Quem acredita no percurso que segue enfrenta com regularidade situações semelhantes – muitas vezes o risco de motim e de perder aquilo que se acredita são riscos reais.

A pressão leva com frequência a decisões precipitadas.

As opiniões muitas vezes levam a que a desmotivação surja ou domine a situação.

O que é pena porque muita vezes assim morrem projectos e sonhos muito válidos.

O que o Colombo tem em comum com quem acredita no que faz é que são ambos navegadores.
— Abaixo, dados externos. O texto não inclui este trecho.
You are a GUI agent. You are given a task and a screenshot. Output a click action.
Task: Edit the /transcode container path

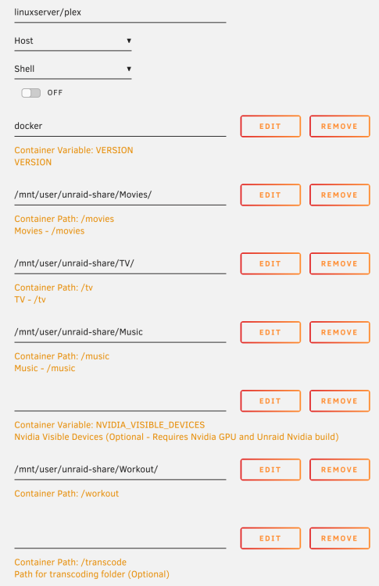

Movem-se por aquilo que acreditam, seguem o instinto e um mapa muito pessoal de orientação.

Três dias foi o que o Colombo pediu, mas poderia ser mais ou menos.

Esses três dias permitiram realizar o que acreditava.

É importante não esquecer esta possibilidade quando a necessidade de decisão imediata pode leva-lo a comprometer aquilo que o move.

Peça três dias ou o tempo que conseguir negociar com a ‘tripulacao’, sempre que questões de conflito entre aquilo que acredita e aquilo que lhe exigem que faça surjam.

Quando não gosta de como as situações cheiram ou soam.

Quando sente um aperto no estômago na altura da decisão

Quando acredita que este tempo vai mesmo fazer a diferença.

E pode ser que tal como o Colombo sejam os três dias mais importantes da sua vida.